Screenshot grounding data
◆ ◆ ◆

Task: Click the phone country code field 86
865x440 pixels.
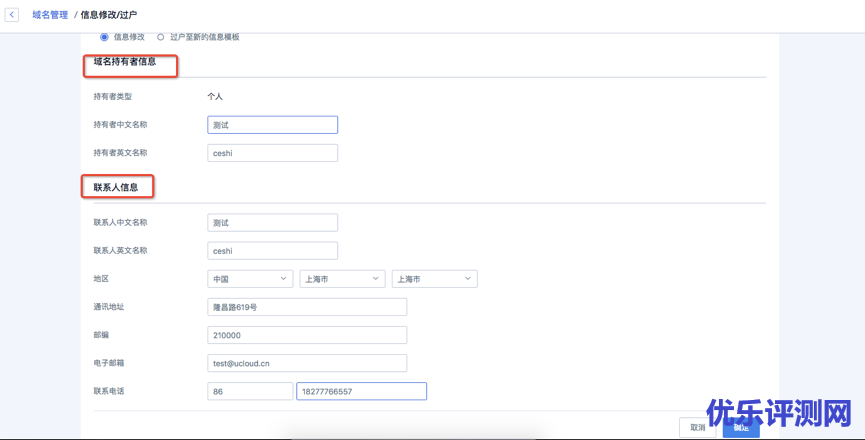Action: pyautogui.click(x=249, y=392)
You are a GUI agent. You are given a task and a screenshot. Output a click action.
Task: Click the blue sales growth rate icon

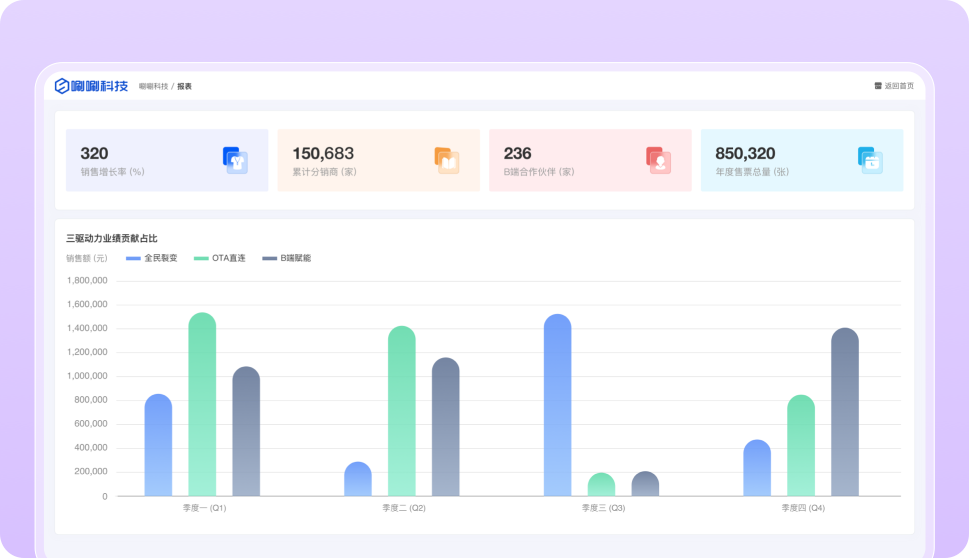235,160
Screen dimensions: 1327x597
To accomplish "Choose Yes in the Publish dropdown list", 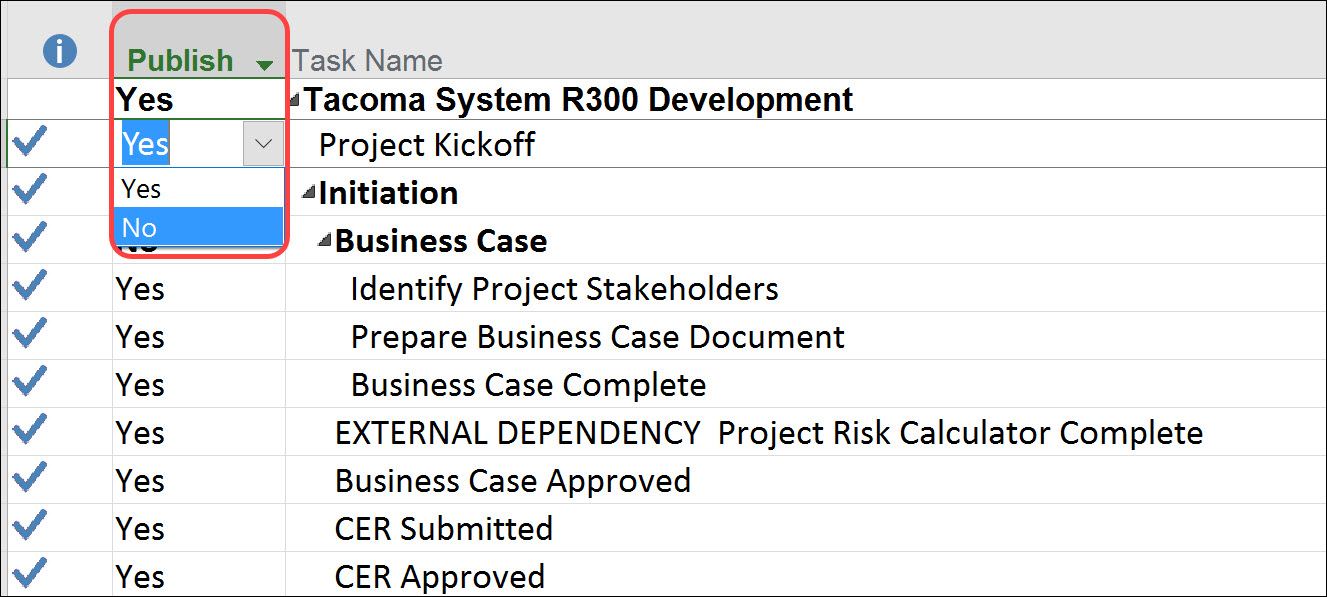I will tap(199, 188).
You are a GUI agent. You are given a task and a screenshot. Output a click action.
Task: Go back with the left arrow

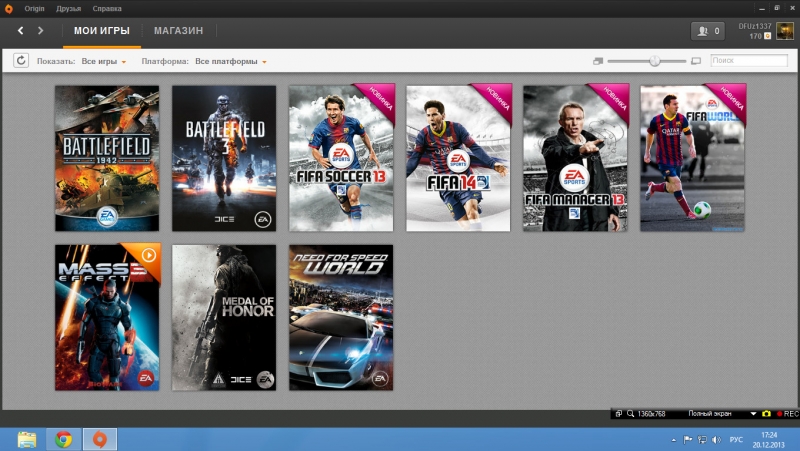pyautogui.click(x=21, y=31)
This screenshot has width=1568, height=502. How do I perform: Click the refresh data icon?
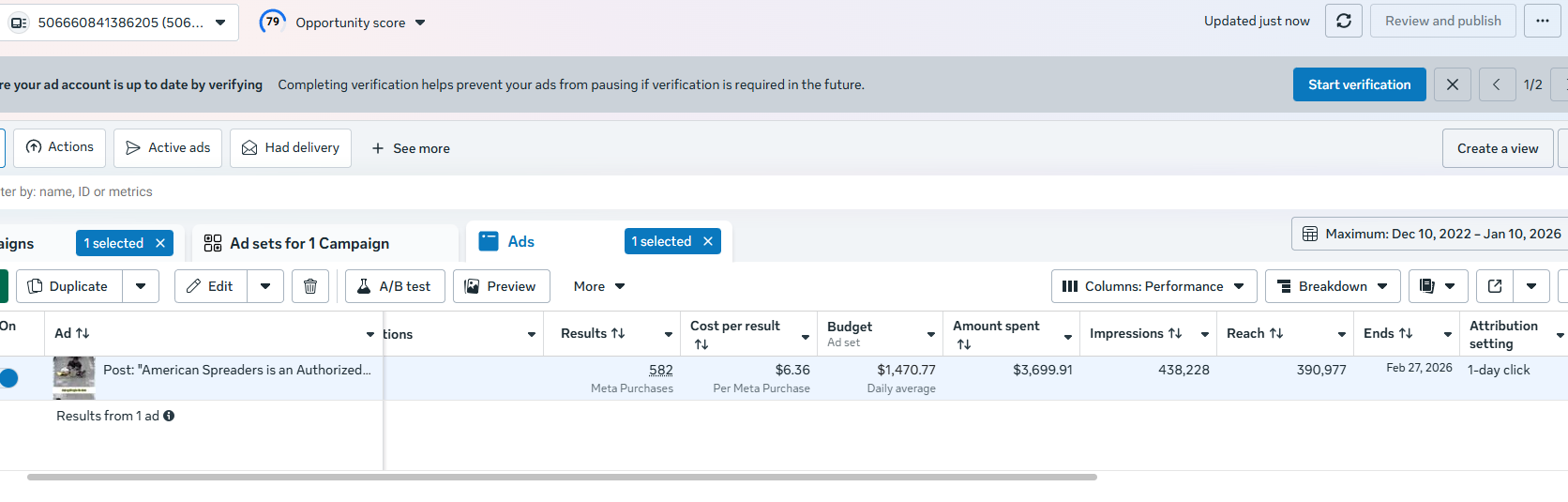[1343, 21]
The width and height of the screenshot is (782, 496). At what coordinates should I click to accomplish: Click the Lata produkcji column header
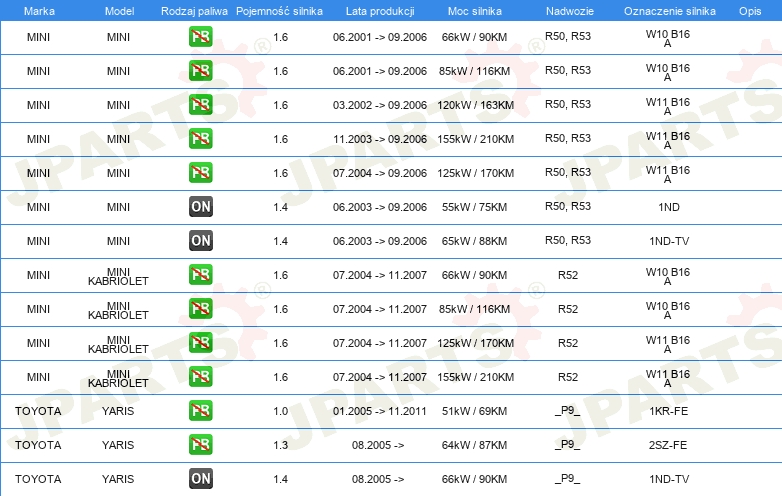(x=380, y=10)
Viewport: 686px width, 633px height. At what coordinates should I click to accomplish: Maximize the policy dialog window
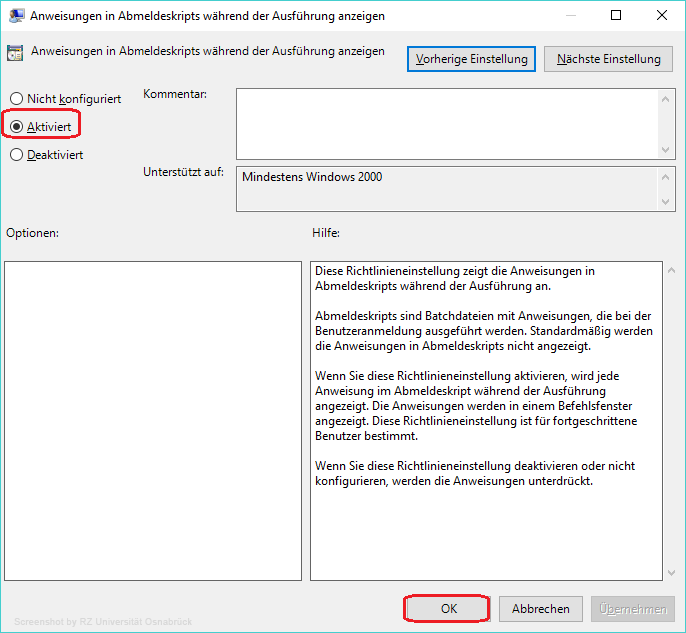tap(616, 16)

◆ ◆ ◆

What to work on: Write out the line that contains "Task: Go back with the left arrow" and every line after it to the end of the data, exactly as they stand. Omit the pictures.

Final answer:
Task: Go back with the left arrow

pyautogui.click(x=21, y=31)
This screenshot has width=1568, height=502. How do I perform: Click the refresh data icon?
[1343, 21]
The width and height of the screenshot is (782, 496). At what coordinates should I click to accomplish: Click the Lata produkcji column header
(x=380, y=10)
Viewport: 686px width, 633px height. At what coordinates should I click to accomplish: Maximize the policy dialog window
tap(616, 16)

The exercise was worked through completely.